We must face the truth. The virus of capitalism has wreaked more havoc upon people and the planet than COVID-19 is ever likely to do. This explains why some workers, even those at grave risk, are calling for the opening up of the economy even when it is not safe to do so (risking increased spread of the virus). Many already live in a world that exposes them to risks many of us are fortunate enough not to face: economic devastation, food insecurity, job loss, lack of clean drinking water, no money to pay for child care, homelessness, violence in their homes, and more.

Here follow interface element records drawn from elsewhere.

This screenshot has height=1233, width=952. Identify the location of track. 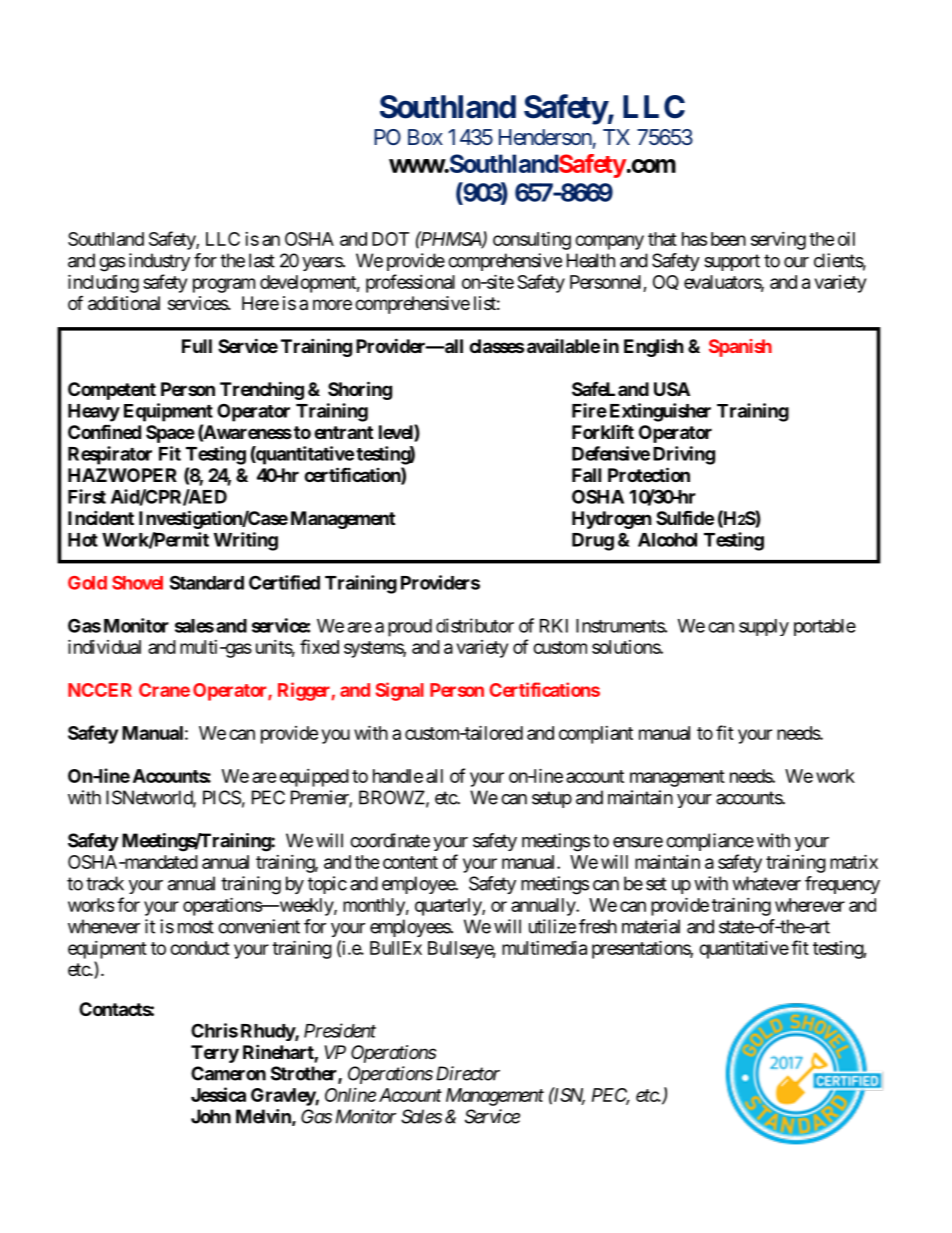
(105, 883).
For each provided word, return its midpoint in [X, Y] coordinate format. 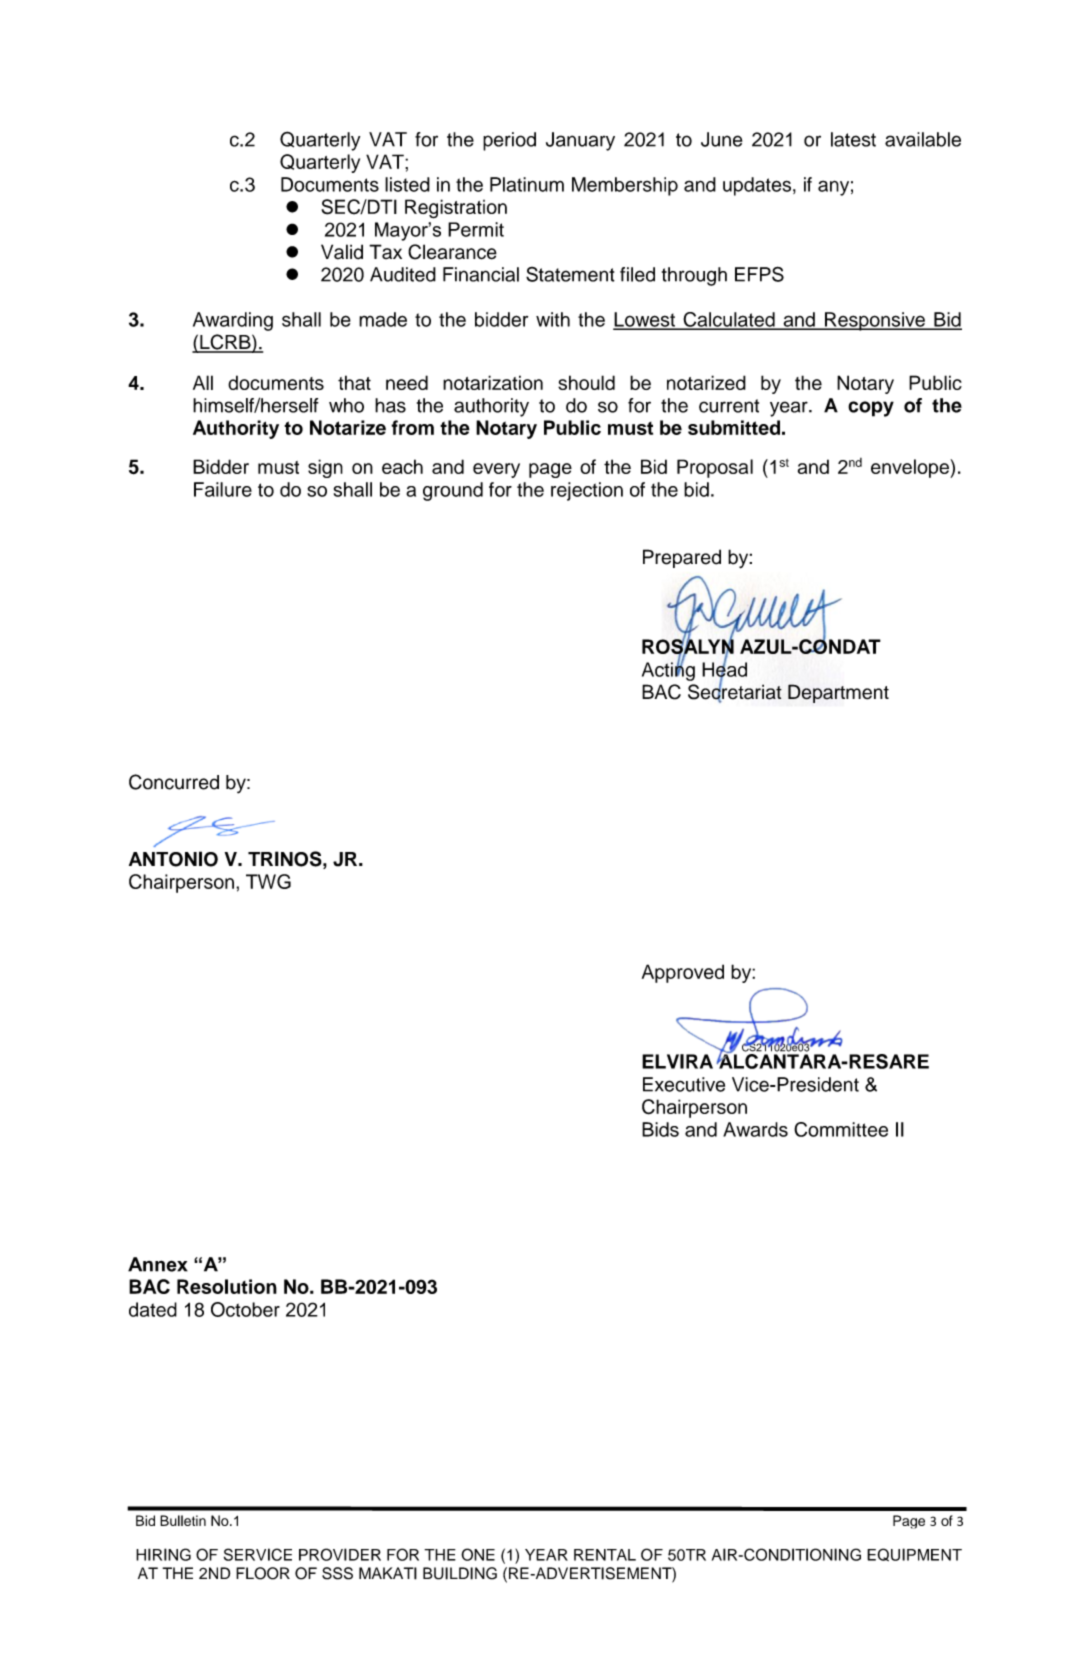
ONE [478, 1554]
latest [853, 139]
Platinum [527, 184]
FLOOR [263, 1573]
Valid [342, 252]
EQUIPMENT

As Unitarians, we need to focus attention on the fundamental issues giving rise to such death and devastation. We need to dig deeper to uncover the truth that COVID-19 has so brutally exposed. We are all connected. Recognizing this, we can “birth a new world out of the ashes of the old.” Let us live out our final (and perhaps most important) principle: “respect for the interdependent web of all existence of which we are a part.”